There are 32 bridges on the Seine river, some more impressive than the others. The most ancient bridge is the Pont Neuf, which was immortalized by artists and poets and is even mentioned in 20th-century movies.
The bridge crosses a small island from which guided tours on small boats begin. In the spring or summer it is a wonderful place to spend an afternoon on bench under the willow trees, sunbathe a bit and stroll through the gardens in the center. If you're a person who likes to look at boats, this is an excellent spot. In fact, this is one of the nicest places to go around in Paris.
Another popular bridge is the Von des Arts, built out of metal and designed entirely for pedestrians. It has an amazing view, perhaps one of the most beautiful in Paris. People bring bottles of wine with them and have a picnic, others bring guitars and the atmosphere is always light and festive. Under the bridge, at both side of the docks you can see lots of sunbathers, cyclists and runners.

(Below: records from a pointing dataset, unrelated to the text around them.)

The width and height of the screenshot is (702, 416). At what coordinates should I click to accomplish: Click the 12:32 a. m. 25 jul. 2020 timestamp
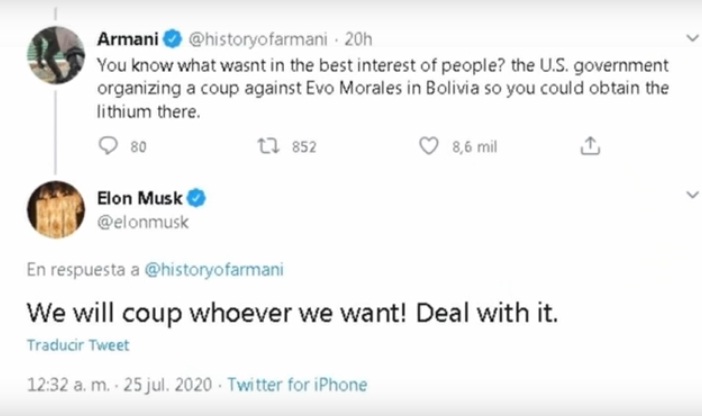click(120, 384)
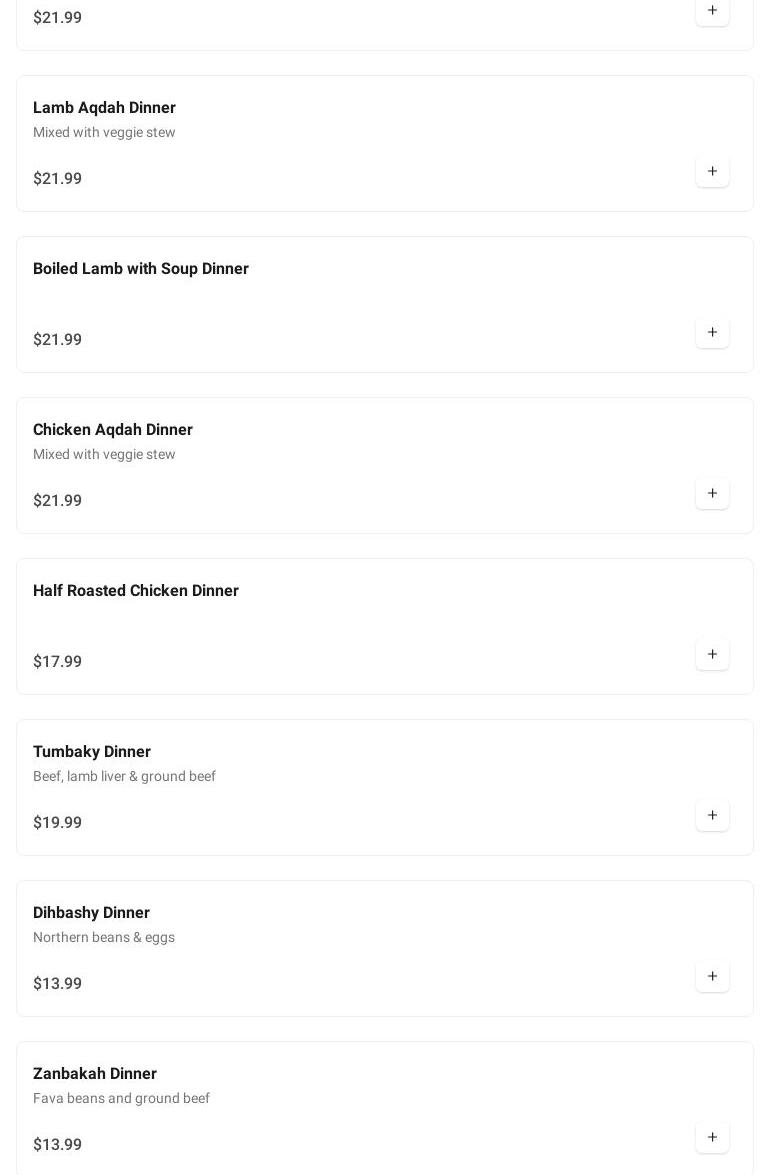Open Dihbashy Dinner item title
Viewport: 770px width, 1175px height.
(91, 913)
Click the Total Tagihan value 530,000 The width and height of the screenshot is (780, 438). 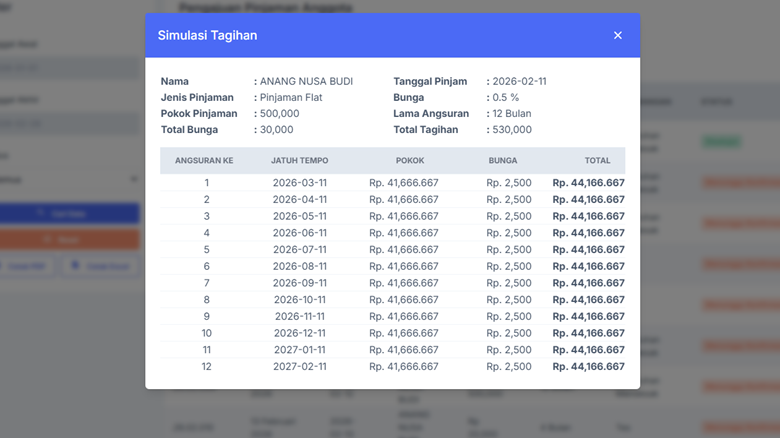[x=512, y=130]
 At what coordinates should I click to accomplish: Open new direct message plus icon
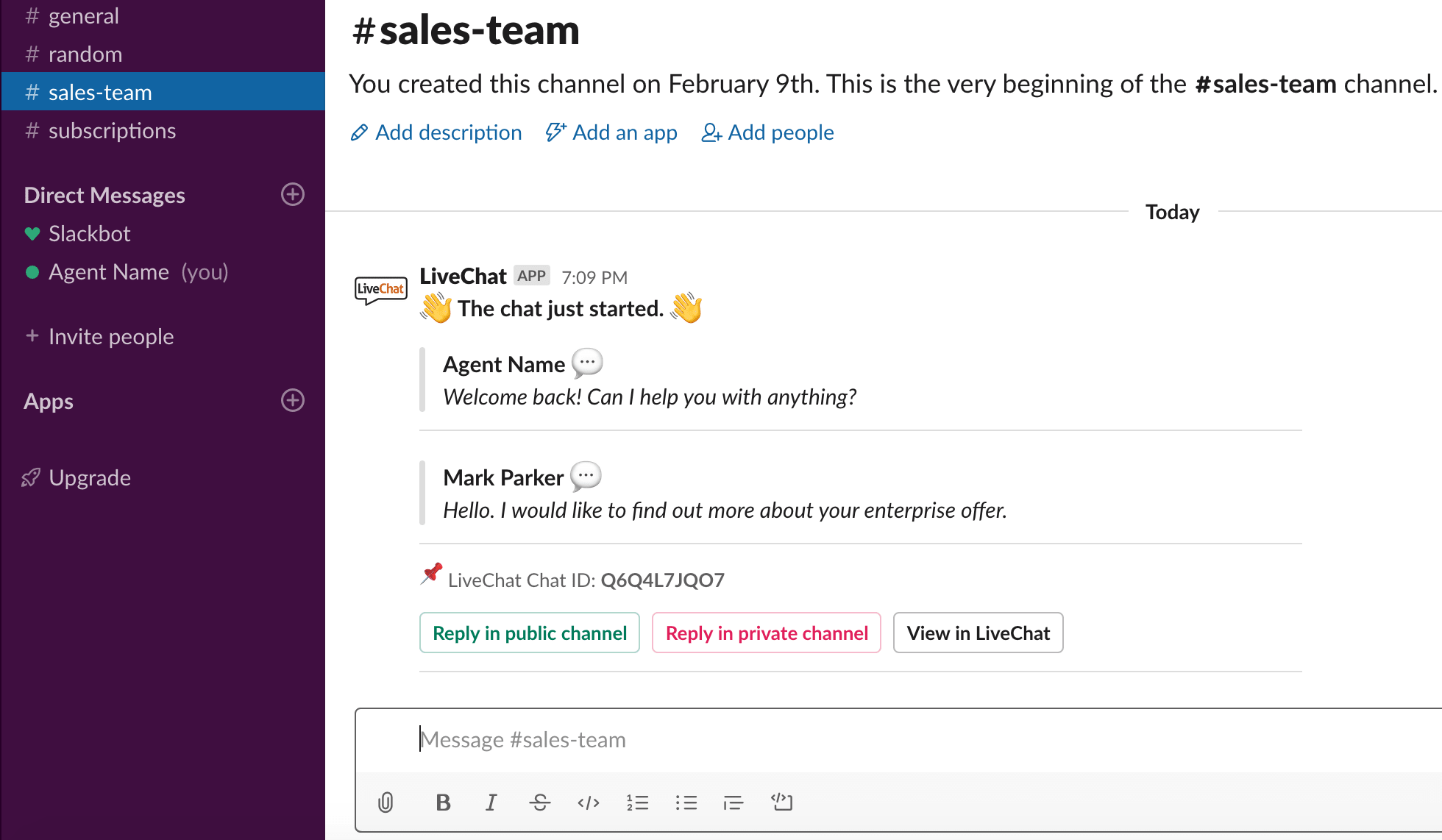tap(293, 194)
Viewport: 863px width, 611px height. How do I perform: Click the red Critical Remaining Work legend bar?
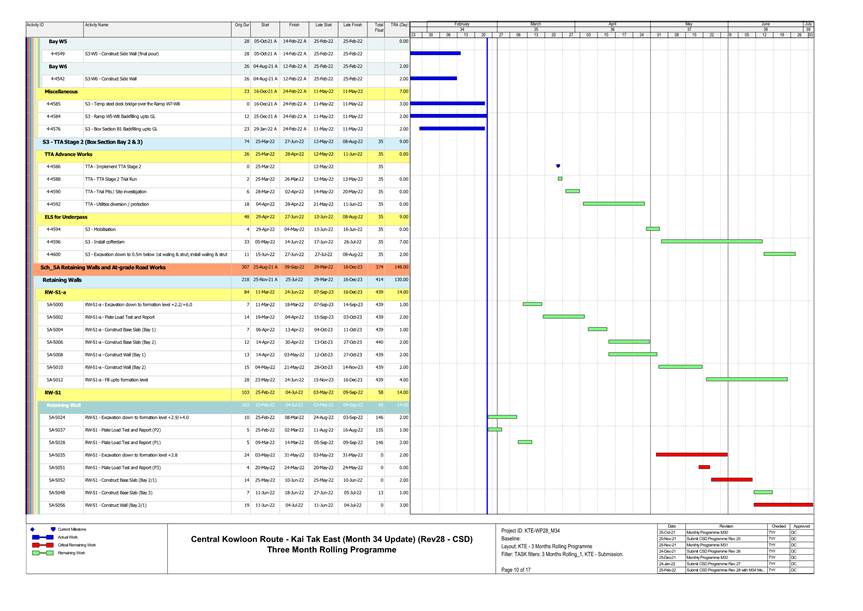[x=40, y=544]
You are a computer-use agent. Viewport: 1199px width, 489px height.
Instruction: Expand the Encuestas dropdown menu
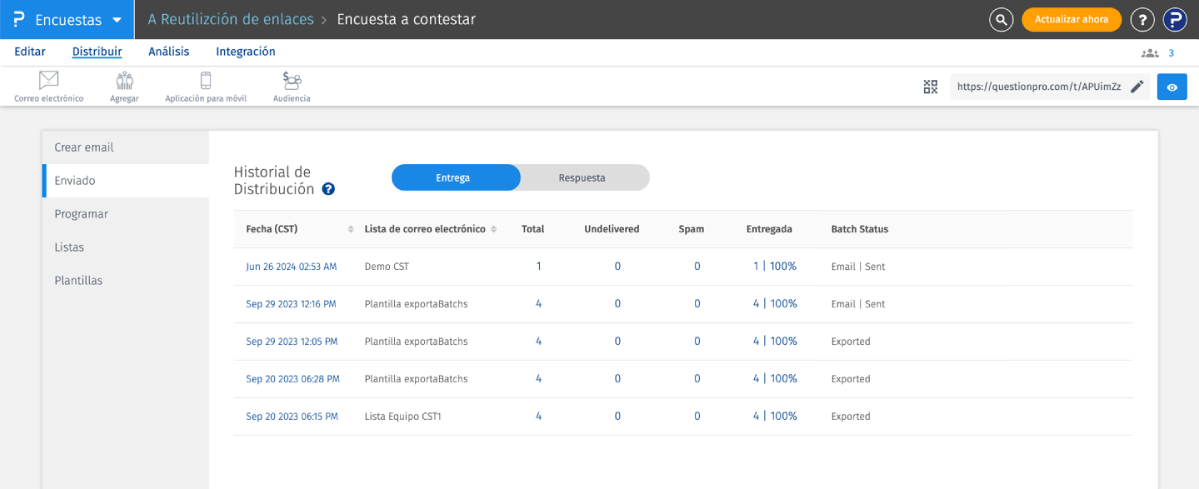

One of the familiar people is Paul Celan. The tormented poet of the Holocaust, who for years identified with the existential experience of his people. When he felt that he could no longer live the terrible past, he went through periods of mental crisis, depressions, hospitalizations and finally - dived to his death in this river.
There is also the story of "the unknown woman from the Seine River." At the end of 1880 the body of a young woman was found in the river. There were no signs of violence on the body, and it could be assumed that she had committed suicide. The pathologist, who was shown her body in the morgue, was amazed at the beauty of the young woman who seemed to smile at her death and wanted to make a mask of her face. The masks began to sell quickly in the markets and it became popular among the French bohemians of the time. The mask can be found in the houses of many writers, painters and poets.
In the 60's the unknown woman from Seine's mask was used as the face of the first resuscitation doll, and it is claimed that it made her the most kissed face of all time. The real identity of the unknown woman, has never been discovered.
The great tragedies that took place near the river are the most fascinating stories, those less familiar with tourists. This does not mean that the Seine River represents death, but it is interesting to think of it as part of the life cycle.